FSAR section 10.4.8.2, System Description, states that chemical injection points are provided downstream of the FWS condensate pumps, and there is separate equipment for pH control and oxygen scavenger injection. Figure 10.1-1 shows the FWTS injection location schematically. FSAR section 10.4.8.3, System Operation, states that the Process Sampling System (PSS) monitors the feedwater, and the FWTS makes chemical additions to keep feedwater chemistry within limits. The FWTS chemical addition pumps use the PSS readings to determine the chemical injection requirements, which are controlled by the plant control system and module control system. These chemical injections are available for normal operation and for cleanup modes during startup. The staff finds this design acceptable based on having provisions and equipment for monitoring the feedwater chemistry and injecting chemicals for pH and dissolved oxygen control.
FSAR section 10.4.8 includes COL Item 10.4-1, which makes a COL applicant responsible for providing a secondary water chemistry analysis that must show that the size, materials, and capacity of the FWTS equipment and components satisfy the water quality requirements of the Secondary Water Chemistry Control Program described in FSAR section 10.3.5, and that the system is compatible with the feedwater chemicals. The staff finds it acceptable for the COL applicant to be responsible for the details of the FWTS because the design will be required to meet the requirements of the Secondary Water Chemistry Control Program described in section 10.3.5, while allowing the COL applicant flexibility in the choice of chemicals and equipment to meet those requirements. The flexibility to customize the design is acceptable because the EPRI Guidelines that form the basis for the Secondary Water Chemistry Control Program allow for more than one way to maintain pH and dissolved oxygen limits.

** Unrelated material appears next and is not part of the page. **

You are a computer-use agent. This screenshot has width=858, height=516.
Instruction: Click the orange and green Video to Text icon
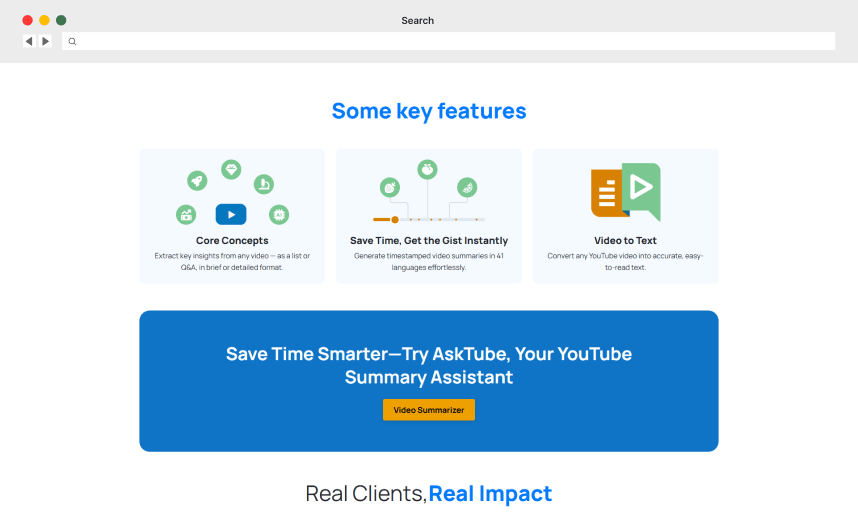625,191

10.4.8.5 Initial Test Program Section 14.2 of this SER contains the evaluation of preoperational test # 26 in FSAR section 14.2, Table 14.2-26, Test # 26 Feedwater Treatment System, and preoperational test # 72 in FSAR section 14.2, table 14.2-72. These preoperational tests are performed by the COL holder.
10.4.8.6 Conclusion Based on its review of the FWTS described above, the staff concludes that the design is acceptable because it meets the requirements of GDC 14.